If your income is above the median and that changes every month that will be something we take into consideration. The median income is based on household size. If your income is above that, then there’s a presumption that you have to file a Chapter 13 and pay back some of your debt. That was the whole purpose of the change in October of 2005. That was when they had the big change of the bankruptcy laws to force people who could afford to pay something into a Chapter 13 payment plan.
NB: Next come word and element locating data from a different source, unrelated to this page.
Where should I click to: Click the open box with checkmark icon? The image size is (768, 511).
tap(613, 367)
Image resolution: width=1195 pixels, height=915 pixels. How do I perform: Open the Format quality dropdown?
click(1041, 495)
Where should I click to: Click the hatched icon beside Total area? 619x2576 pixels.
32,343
The Average Payment Plan In A Chapter 13 Bankruptcy Is 15 To 20 Cents On The Dollar Of The Total Debt You Have Accumulated
However, it didn’t work. Before October 2005, 75% of my bankruptcy were Chapter 7, 25% were Chapter 13, now it’s about a 60-40 split. The people who can afford to pay something are paying something back. The plans can range anywhere from 1% of what you owe to 100% of what you owe. The average repayment plan is about 15 to 20 cents on the dollar.
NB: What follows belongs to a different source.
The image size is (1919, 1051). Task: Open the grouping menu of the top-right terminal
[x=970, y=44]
You come and you talk to me and we determine what option you should file. Many attorneys go through the means test, which is something they adopted in October 2005 and it looks like a tax return. You go through the items add in income and expenses and their 401K deductions and then insurance deductions. At the end of the form, if you have more than x amount of dollars left over at the end of the month, then you don’t qualify for a Chapter 7. You have to file a Chapter 13.
Some People Who Qualify For A Chapter 7 Choose A Chapter 13 To Retain Their Possessions
Income is a big determining factor. Then some people, even though they do qualify for a Chapter 7, they’re looking at saving their homes or saving their cars so they’d have to file a Chapter 13 if they wanted to do that.
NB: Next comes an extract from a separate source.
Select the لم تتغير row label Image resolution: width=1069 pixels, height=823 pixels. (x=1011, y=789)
Interviewer: You couldn’t actually keep your home or your cars under Chapter 7, only Chapter 13 allows you to retain these items?
Vance: No, you can keep your cars but some people desire to save their homes but they’re seriously behind on the mortgage.
If You Are Filing A Chapter 7, You Must Be Current On Your Home And Car Payments In Order To Retain Ownership
Only Chapter 13 gives you a method to put the arrearage, which is the amount of money you’re behind on your home and your car into the plan to pay it off. People that file Chapter 7 can’t keep their homes and their cars unless they are current on the payments.